The internet search I just did wanted to take me to Gustav Holst’s “The Planets” instead of Holst planes. I found one hit, what’s listed as a hornbeam plane – https://www.holzwerken.de/museum/profilhobel/treppenhobel3.phtml One of those views seems to show pronounced medullary rays – similar to the plane I have. I looked up European hornbeam in the wood database – that entry doesn’t mention ray fleck figure – it does discuss the end grain – but I can’t see anything on the end grain of this plane. So I keep thinking it’s oak, the medullary rays look like white oak to me – but maybe it is hornbeam – which is what someone told me 9 years ago – I’m a slow learner. https://pfollansbee.wordpress.com/2012/10/24/im-an-oak-man/

this picture is from when I bought the plane in 2012

Here’s Josh’s site, if you’ve not seen it before https://www.hyperkitten.com/

4 thoughts on “Planing oak joinery stock

  1. that’s a beautiful plane. looks like oak. medullary rays in hornbeam would be possible but rare — it’s a beech species so unless i’m mistaken it’s possible but rare enough it would be an odd choice for a plane. just about the same density as white oak, though, so hard to tell by weight.

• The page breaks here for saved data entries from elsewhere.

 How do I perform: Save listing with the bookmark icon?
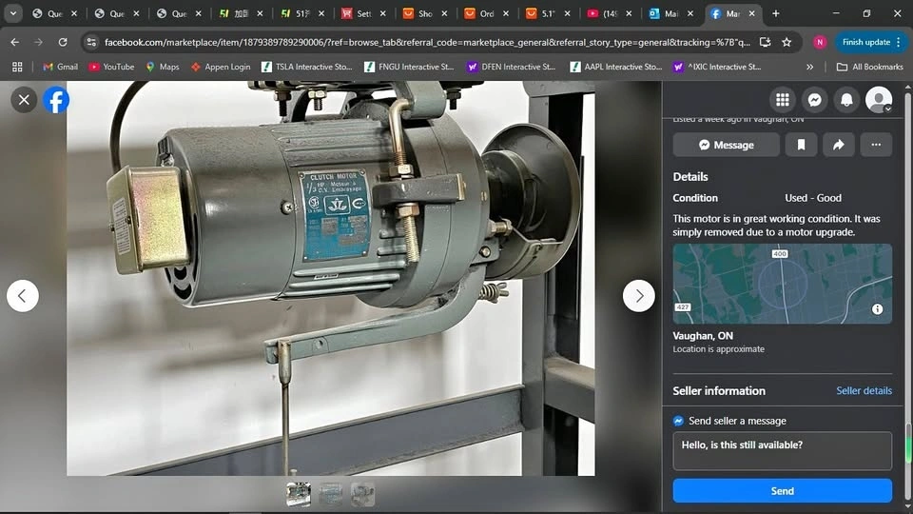pos(801,145)
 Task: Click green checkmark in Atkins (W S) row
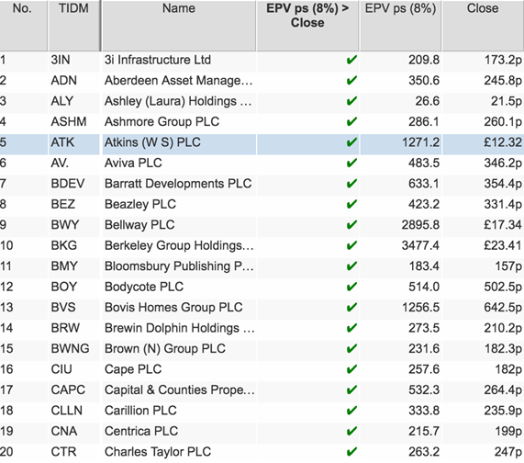(x=351, y=142)
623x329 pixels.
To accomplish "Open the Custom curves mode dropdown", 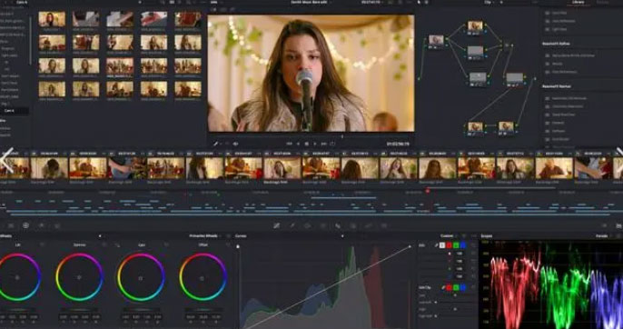I will pos(450,236).
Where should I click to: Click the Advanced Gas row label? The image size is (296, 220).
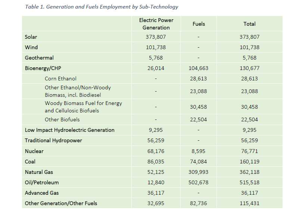(42, 193)
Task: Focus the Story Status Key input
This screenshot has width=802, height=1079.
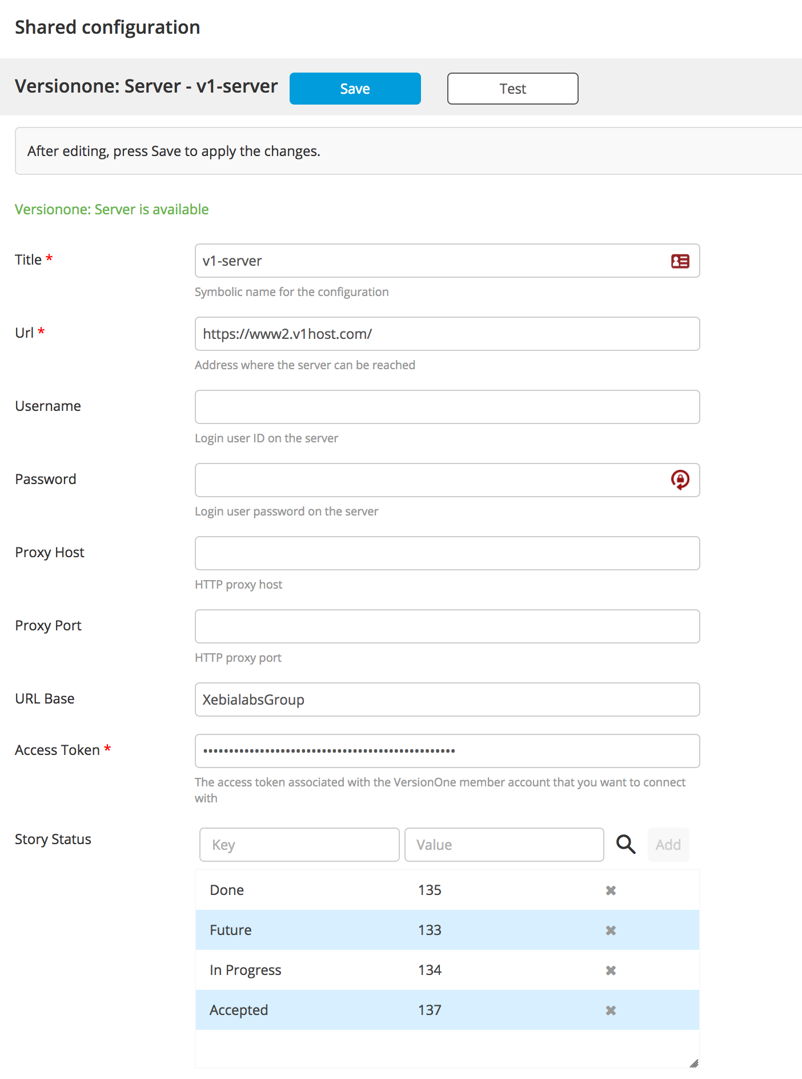Action: click(299, 845)
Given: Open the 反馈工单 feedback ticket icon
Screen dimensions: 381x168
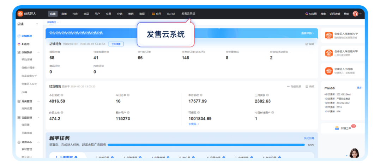Looking at the screenshot, I should tap(337, 128).
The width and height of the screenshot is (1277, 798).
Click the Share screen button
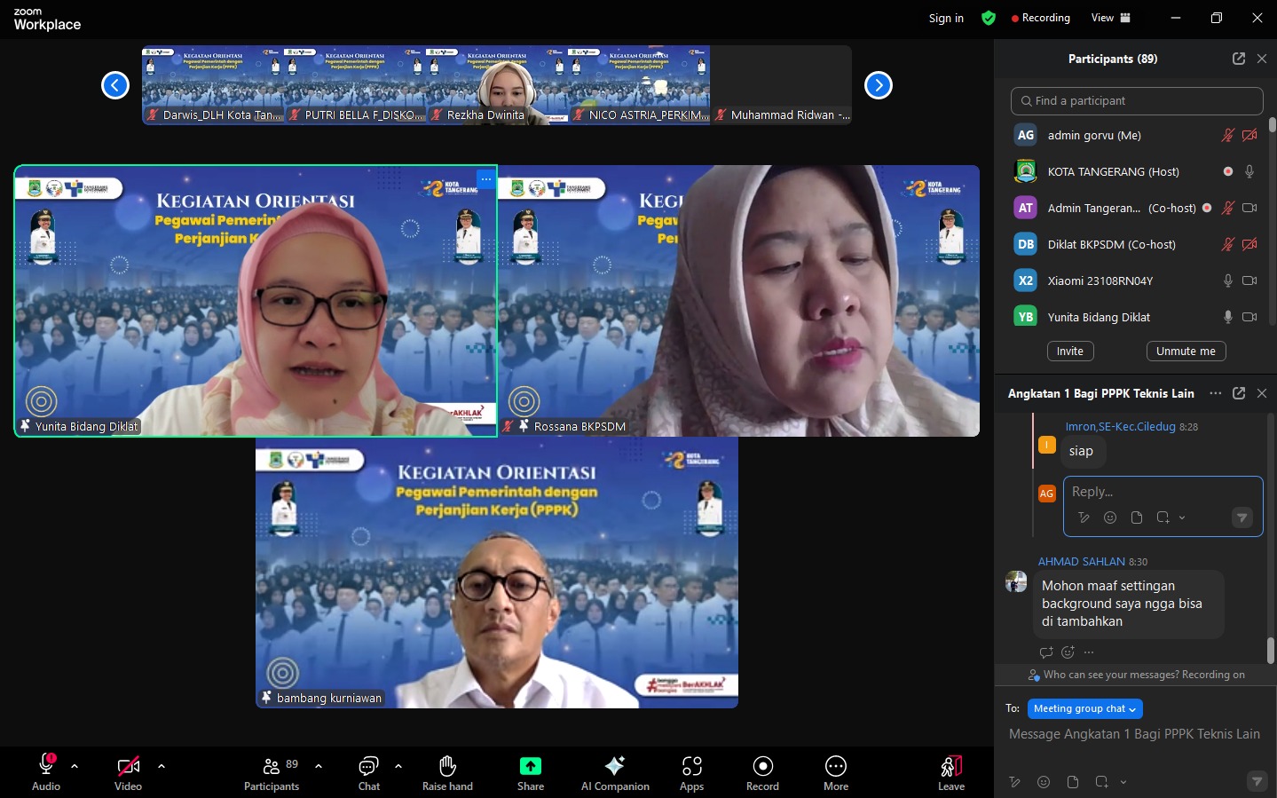[531, 772]

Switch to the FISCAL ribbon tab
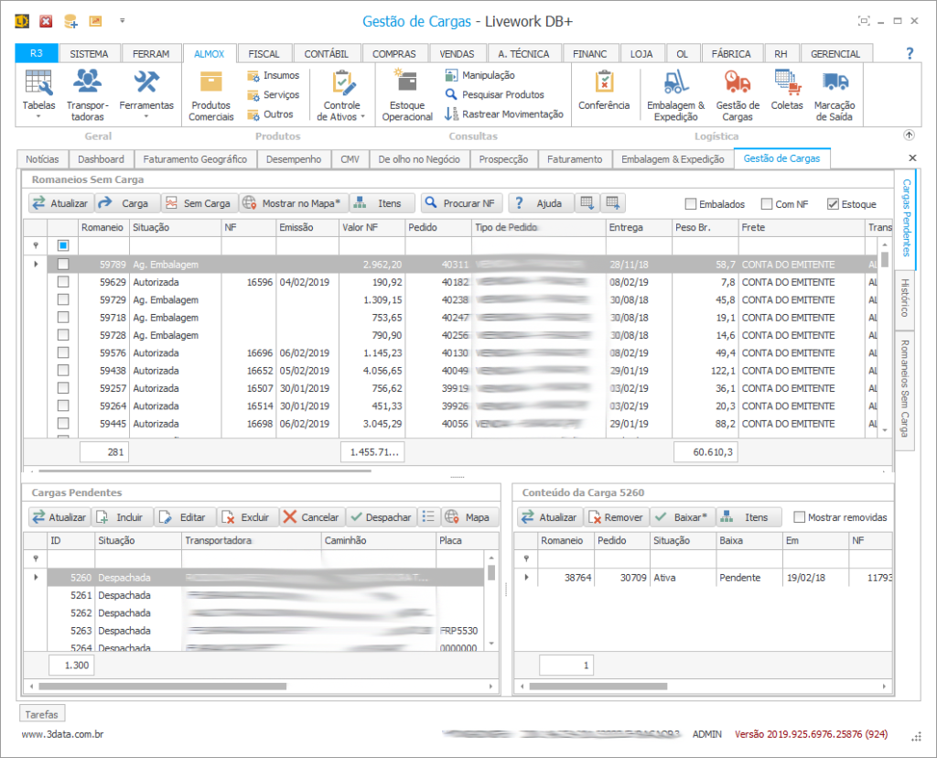click(264, 54)
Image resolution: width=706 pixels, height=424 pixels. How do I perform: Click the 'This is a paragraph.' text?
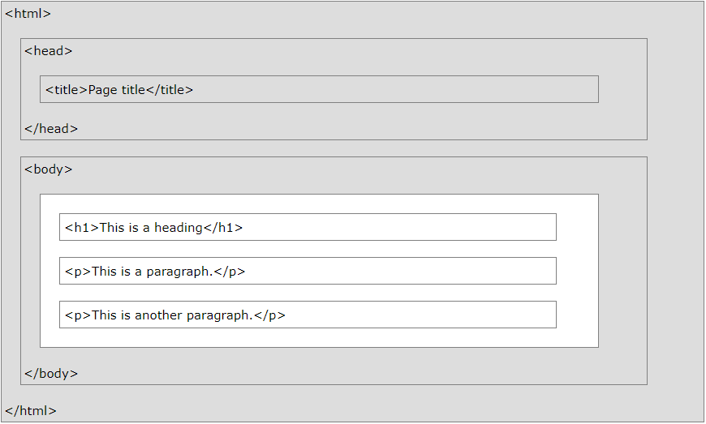tap(152, 272)
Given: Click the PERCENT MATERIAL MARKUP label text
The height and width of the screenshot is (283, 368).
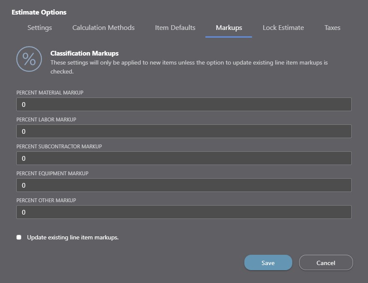Looking at the screenshot, I should click(50, 92).
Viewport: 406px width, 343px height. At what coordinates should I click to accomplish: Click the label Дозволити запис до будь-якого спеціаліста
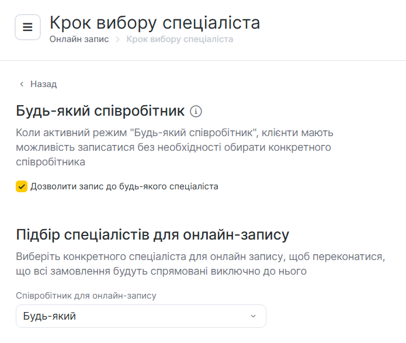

    • Well, it’s a confusing situation. The way I read it, hornbeams are related to birches, not beeches. Even though one of the American hornbeams is often called “blue beech.” Just to keep things confusing, the oaks are members of the beech family overall – that makes my head swim. I have several Ulmia planes from Germany with beech bodies that have laminated hornbeam soles. It is commonly used in Germany for planes. So I’m willing to buy it – I just didn’t know that it showed medullary figure. I’ll keep looking.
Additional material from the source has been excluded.